The limited cease-fire offer could be explained as a temporary concession to Chernomyrdin. Or it may have been designed to take some sting out of the anti-war campaign at home and the denunciations of the war abroad.
"Maybe they are just trying to lie low for a couple of days," commented one Western diplomat.
The government's declaration said the Chechens had 48 hours, beginning at 8 A.M. Tuesday, to lay down their arms. A later statement by the government press service said the truce was a "last chance" for separatist president Dzhokhar Dudayev to reach terms with Moscow.

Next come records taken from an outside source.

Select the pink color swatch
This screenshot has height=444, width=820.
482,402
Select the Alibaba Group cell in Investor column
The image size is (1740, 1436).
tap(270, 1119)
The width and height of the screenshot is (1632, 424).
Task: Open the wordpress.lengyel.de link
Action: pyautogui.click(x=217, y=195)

Dudayev's information minister, Udugov, said Tuesday that a commander in chief of the Chechen armed forces, Colonel Aslan Maskhadov, was holding talks with Russian General Ivan Babichev, whose division is based in the House of Culture in Grozny. Earlier in the campaign Babichev, who then commanded a column of tanks, had created a political storm when he refused to march on the city.
"There is no clear front line, they are fighting building by building," Udugov said of the Russians. The central bazaar is held by Chechens but Russian snipers are in two or three buildings nearby, he said.
Larissa Timurbulatova, 24, a nurse from Hospital No. 9 in the northeast of the capital, fled under sniper fire Tuesday toward the south and relative safety.
Timurbulatova said that she, together with a surgeon and one other nurse, had treated some 50 patients in the basement since Dec. 31. The hospital had received some 200 dead Chechens but only one wounded Russian. She said she could not work any more without heat, light and proper supplies.